[Dataset entries]
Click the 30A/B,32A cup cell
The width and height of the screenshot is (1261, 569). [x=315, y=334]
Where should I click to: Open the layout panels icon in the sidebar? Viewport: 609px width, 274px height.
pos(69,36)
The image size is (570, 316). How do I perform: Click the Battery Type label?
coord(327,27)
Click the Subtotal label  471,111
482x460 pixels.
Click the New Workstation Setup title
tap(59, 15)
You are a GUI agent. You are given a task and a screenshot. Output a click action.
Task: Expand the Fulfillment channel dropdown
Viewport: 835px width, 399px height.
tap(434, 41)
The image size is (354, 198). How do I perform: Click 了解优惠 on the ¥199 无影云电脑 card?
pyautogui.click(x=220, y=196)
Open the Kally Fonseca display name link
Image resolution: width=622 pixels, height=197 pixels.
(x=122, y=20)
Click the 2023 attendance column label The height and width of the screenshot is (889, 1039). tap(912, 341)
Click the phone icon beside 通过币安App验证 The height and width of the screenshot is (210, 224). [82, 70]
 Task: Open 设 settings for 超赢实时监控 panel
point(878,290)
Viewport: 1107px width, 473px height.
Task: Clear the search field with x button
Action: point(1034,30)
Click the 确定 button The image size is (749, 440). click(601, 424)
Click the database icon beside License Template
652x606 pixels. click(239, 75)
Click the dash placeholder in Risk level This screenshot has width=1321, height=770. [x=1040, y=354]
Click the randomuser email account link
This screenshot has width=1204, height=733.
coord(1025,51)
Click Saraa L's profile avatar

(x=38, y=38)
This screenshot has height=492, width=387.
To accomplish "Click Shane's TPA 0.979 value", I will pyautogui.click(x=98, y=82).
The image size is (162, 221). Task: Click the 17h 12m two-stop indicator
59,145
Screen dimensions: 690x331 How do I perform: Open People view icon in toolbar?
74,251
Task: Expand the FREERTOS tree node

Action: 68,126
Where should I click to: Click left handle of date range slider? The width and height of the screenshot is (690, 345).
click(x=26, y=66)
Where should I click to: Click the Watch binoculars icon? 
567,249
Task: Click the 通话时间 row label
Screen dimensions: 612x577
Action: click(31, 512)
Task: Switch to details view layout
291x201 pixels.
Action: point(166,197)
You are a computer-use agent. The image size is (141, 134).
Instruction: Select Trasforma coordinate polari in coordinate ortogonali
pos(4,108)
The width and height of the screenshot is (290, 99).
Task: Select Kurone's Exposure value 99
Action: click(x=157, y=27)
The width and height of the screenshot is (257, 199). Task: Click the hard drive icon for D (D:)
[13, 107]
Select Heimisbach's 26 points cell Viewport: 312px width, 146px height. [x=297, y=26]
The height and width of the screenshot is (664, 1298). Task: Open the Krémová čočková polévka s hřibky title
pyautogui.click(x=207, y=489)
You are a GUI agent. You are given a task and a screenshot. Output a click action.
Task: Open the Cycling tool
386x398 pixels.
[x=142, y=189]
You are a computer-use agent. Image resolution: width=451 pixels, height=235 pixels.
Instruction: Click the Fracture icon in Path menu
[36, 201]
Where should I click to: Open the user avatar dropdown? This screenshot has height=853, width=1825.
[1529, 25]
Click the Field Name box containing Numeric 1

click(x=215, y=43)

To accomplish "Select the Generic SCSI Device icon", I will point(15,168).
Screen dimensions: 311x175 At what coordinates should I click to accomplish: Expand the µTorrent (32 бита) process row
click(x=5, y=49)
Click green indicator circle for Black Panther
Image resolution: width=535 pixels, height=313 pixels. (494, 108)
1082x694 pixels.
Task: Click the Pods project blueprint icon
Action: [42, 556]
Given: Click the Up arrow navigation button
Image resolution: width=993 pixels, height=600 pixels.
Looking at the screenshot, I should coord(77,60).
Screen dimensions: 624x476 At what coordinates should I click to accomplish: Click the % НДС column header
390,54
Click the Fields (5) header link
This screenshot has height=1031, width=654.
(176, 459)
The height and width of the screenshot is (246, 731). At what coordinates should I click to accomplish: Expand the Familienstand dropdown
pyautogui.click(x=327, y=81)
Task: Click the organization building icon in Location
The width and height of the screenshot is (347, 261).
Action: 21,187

- Directions:
Find every line in the records above that holds the word "will", and copy each one.

- Task answer:
To accomplish "Click Shane's TPA 0.979 value", I will pyautogui.click(x=98, y=82).
To accomplish "Select the Generic SCSI Device icon", I will point(15,168).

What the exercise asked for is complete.